The government does it again
Tue, 25 Sept 2007, 01:49 pmNa26 posts in thread
The government does it again
Tue, 25 Sept 2007, 01:49 pmThe government is hoping to curtail our freedom of speech (and reading) even further, by not allowing us to access all of the internet. Apparently.
The following was posted on Mashable.com:
Several privacy advocates are in an uproar in response to a bill introduced by Australia’s Parliament, which would grant the country’s federal police the power to control which sites can be accessed by users of the Internet. Titled the Communications Legislation Amendment (Crime or Terrorism Related Internet Content) Bill 2007, the federal police would have the power to add onto (or remove from) the blacklist, naming sites that are currently banned from Australia , as determined by the Australian Communications and Media Authority.
This extends the rights of the ACMA onto the federal police, which appears to some as a way of limiting the rights of freedom of speech. The legislation is being promoted as a way to target phishing and terrorist sites, as well as those that publish information on other criminal activity. However, we’ve all been subjected to politicians taking action under the guise of protecting us from terrorism, and the result is several privacy groups that are wary of this bill being passed. Next thing we know, Australia will be blocking YouTube.
Read more about it here.
I had this discussion in
Thu, 27 Sept 2007, 08:24 pmI had this discussion in class about editing Wikipedia when the CIA was also caught doing it.
I do not see why it is such an issue that someone was editing data- as far as I'm aware anyone can do it!
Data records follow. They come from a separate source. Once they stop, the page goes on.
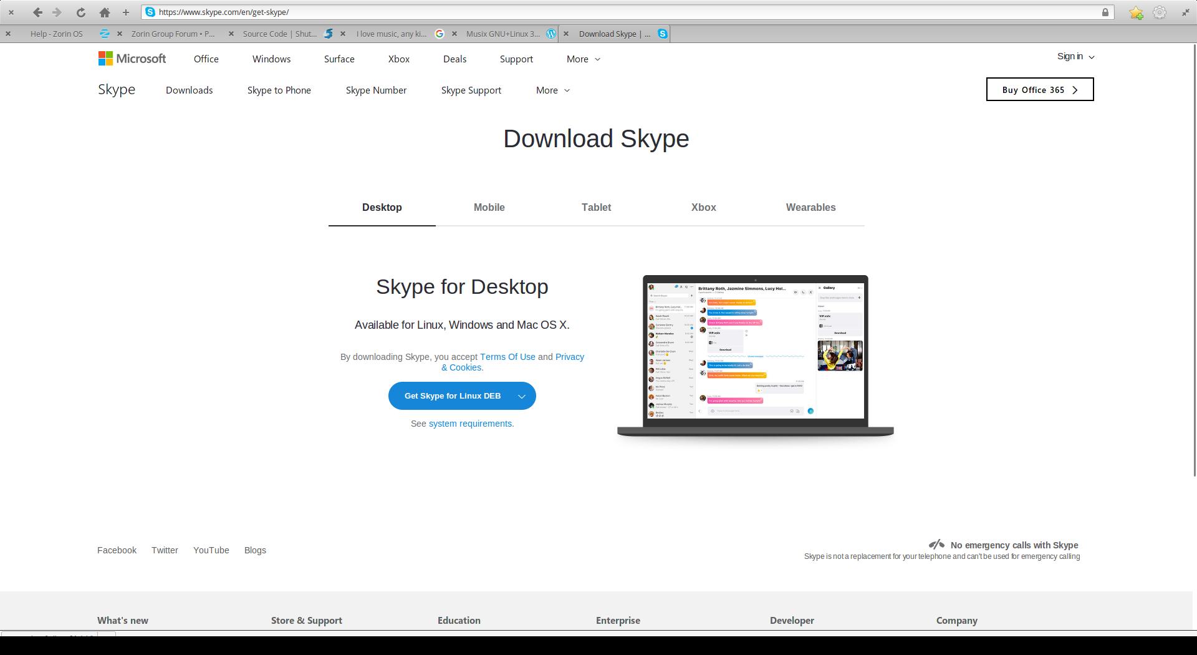This screenshot has width=1197, height=655.
Task: Click the Microsoft logo
Action: [132, 59]
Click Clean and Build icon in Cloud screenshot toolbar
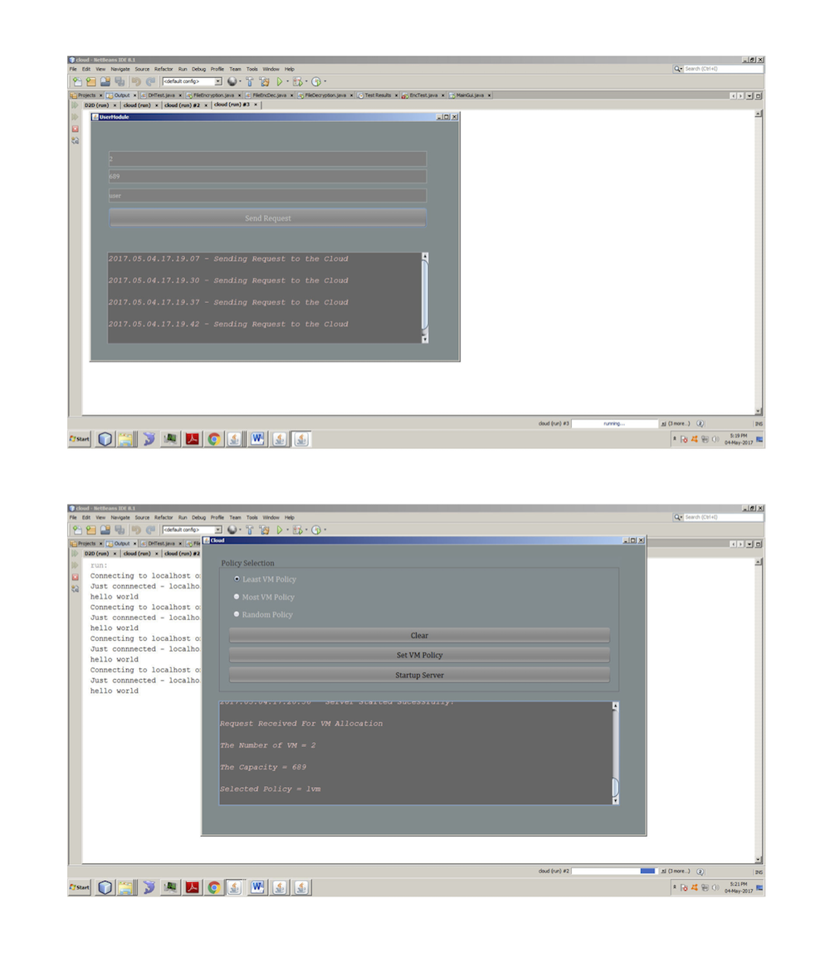 click(264, 530)
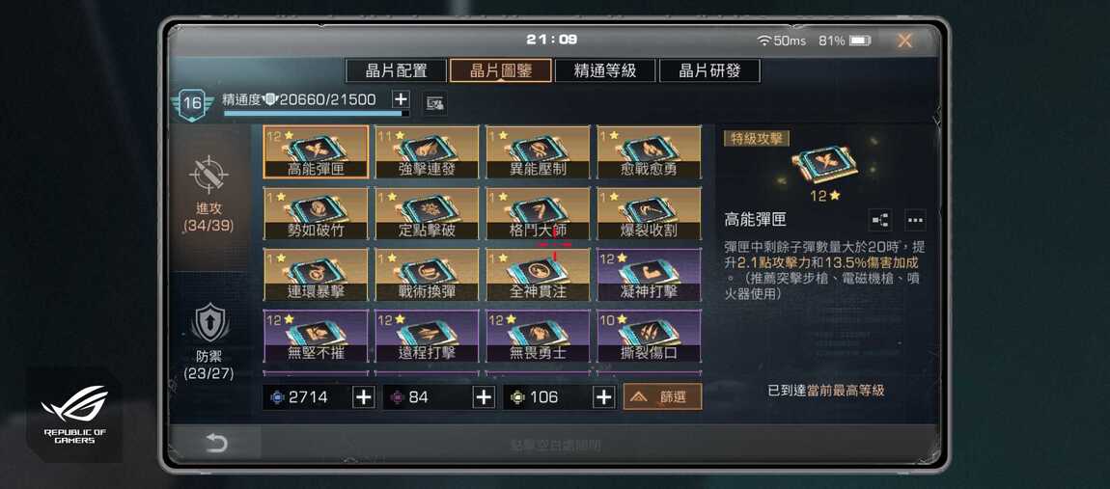
Task: Open the three-dots more options button
Action: tap(915, 220)

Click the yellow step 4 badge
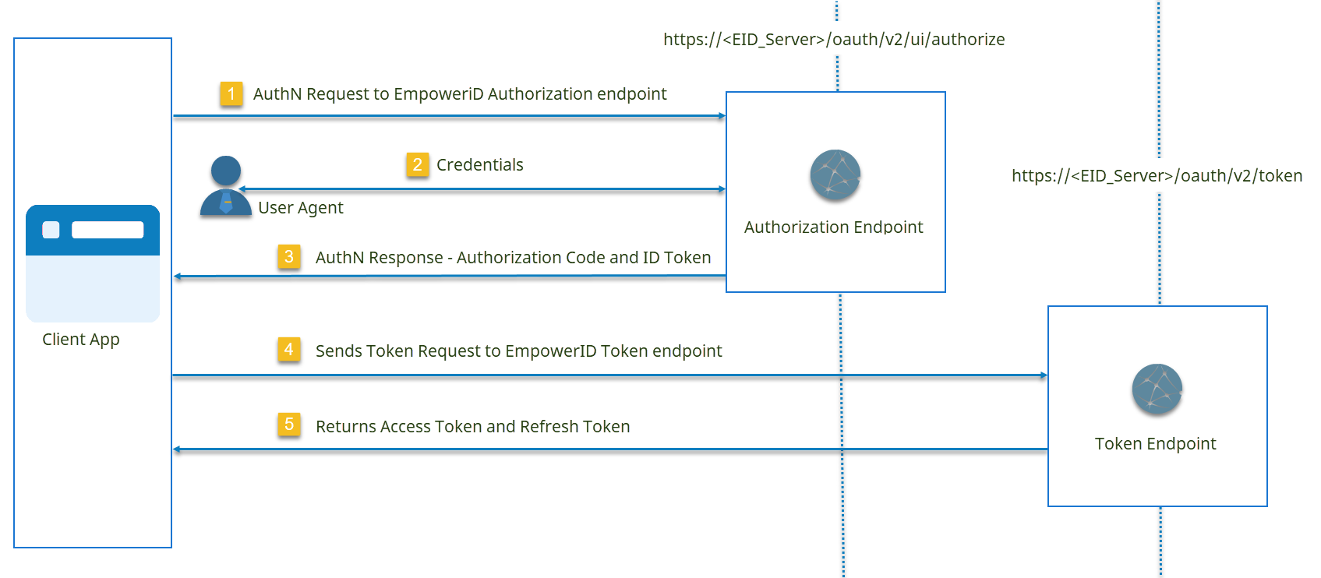click(x=289, y=350)
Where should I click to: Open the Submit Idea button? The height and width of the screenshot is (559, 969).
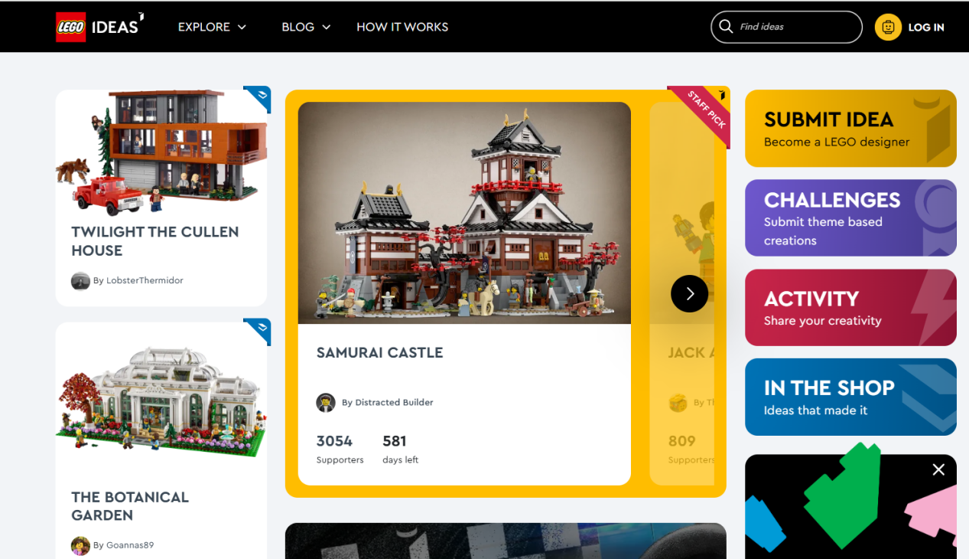pyautogui.click(x=850, y=129)
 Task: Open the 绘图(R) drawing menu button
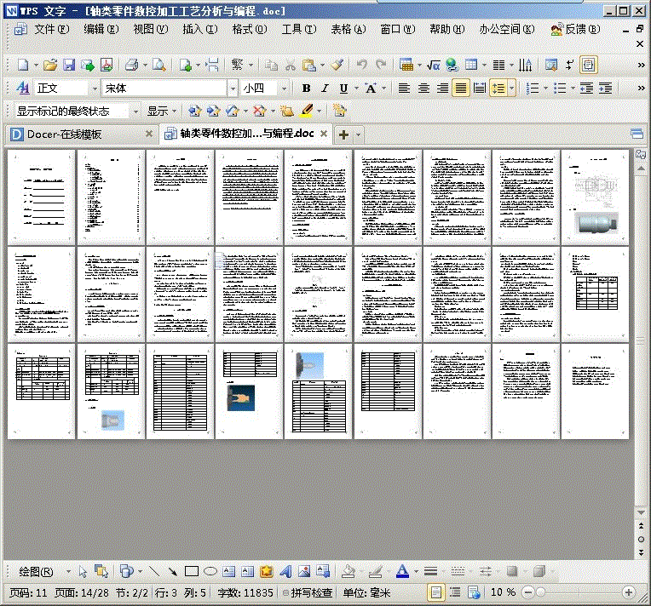click(36, 572)
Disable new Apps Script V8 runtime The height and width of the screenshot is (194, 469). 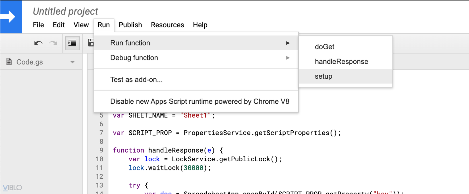click(200, 101)

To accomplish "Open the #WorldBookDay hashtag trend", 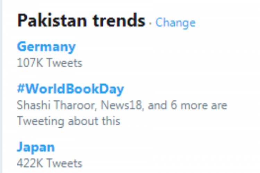I will (70, 89).
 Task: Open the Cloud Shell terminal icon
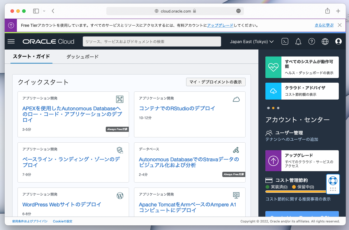[285, 41]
Infact I know people who have tried to put things on Wikipedia, changed things etc.
That kind of site CAN be edited by anyone- so why the outrage when someone does?
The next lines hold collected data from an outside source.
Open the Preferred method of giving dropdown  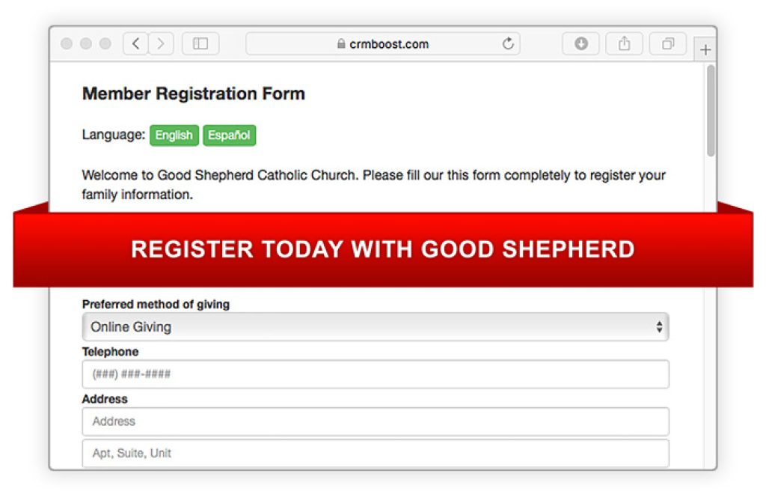374,327
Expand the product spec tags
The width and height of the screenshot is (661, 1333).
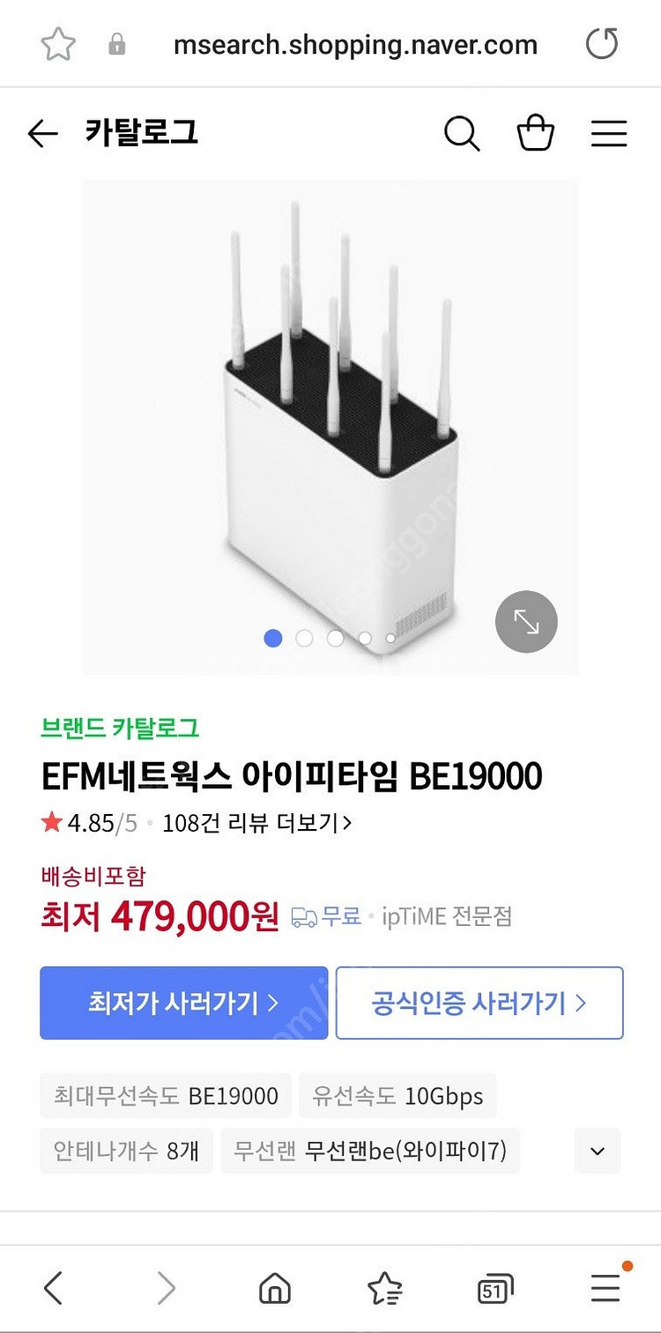coord(597,1151)
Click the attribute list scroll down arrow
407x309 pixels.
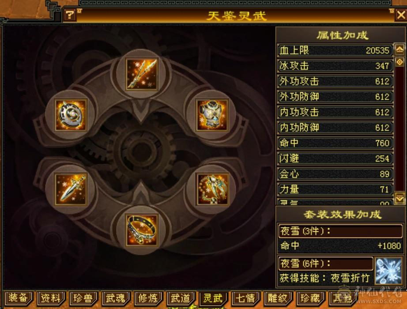pos(399,198)
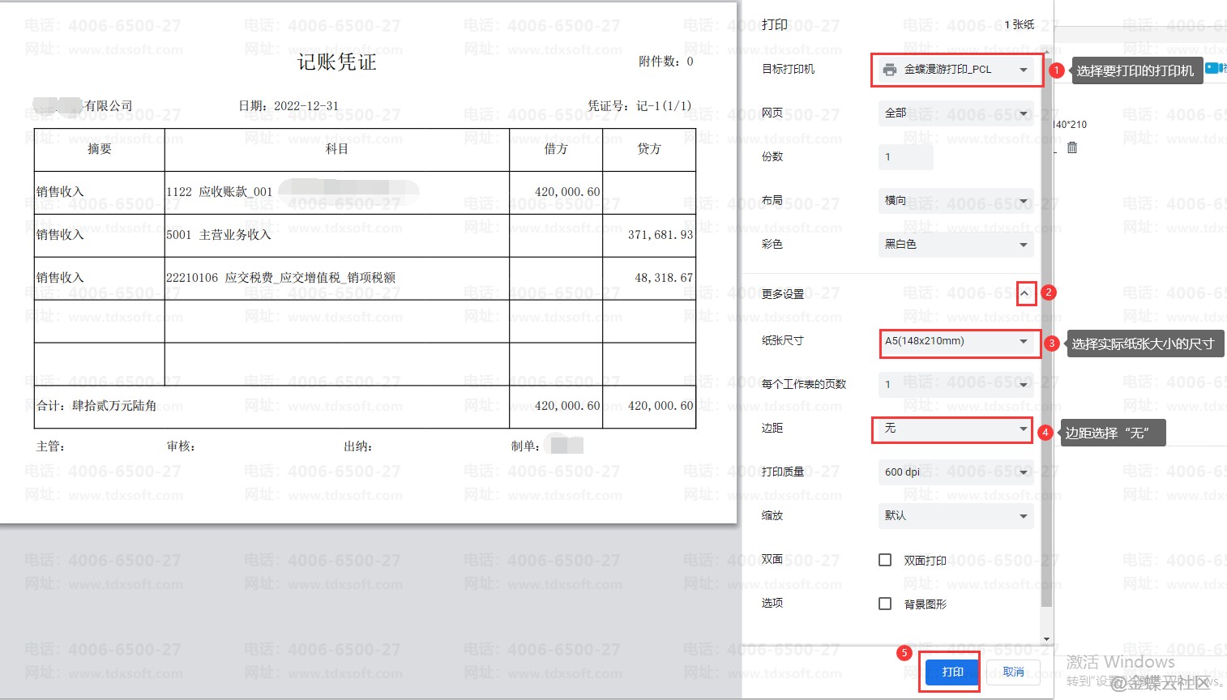Click the printer icon beside 金蝶漫游打印_PCL
Viewport: 1227px width, 700px height.
(x=890, y=70)
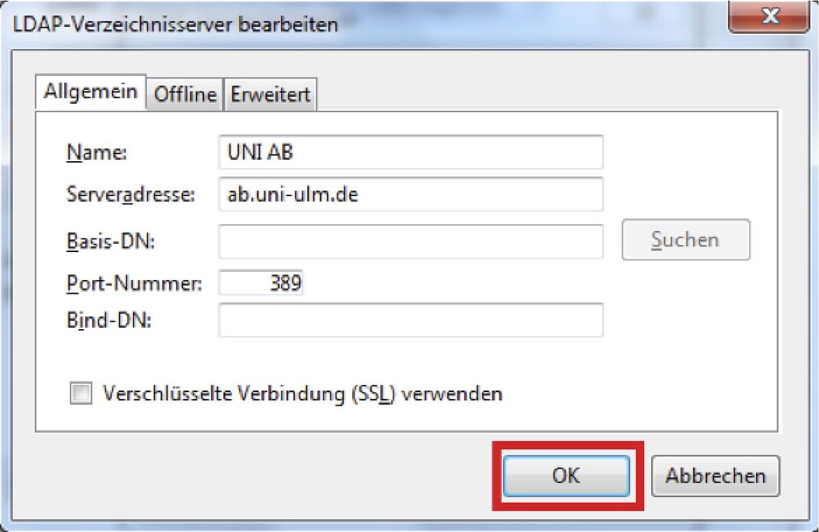This screenshot has width=819, height=532.
Task: Click the empty Bind-DN input field
Action: pos(411,320)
On that line as far as I'm aware the entire net can be edited. We all add data to this site.
If the government posted and then edited content on here would we be shocked?
Sure they were probably editing things that especially related to themselves and was in bad taste or whatever.
But think- on Wikipedia, WHO posted the original details, HOW accurate were the original details...was the Government body that edited technically making things right.
Aren't there departments within the police that can close down websites anyway?
Or is that something that is just overblown in police TV dramas...
See what I mean about everybody being able to edit.
Restricted free speech is an appropriate term for today I feel.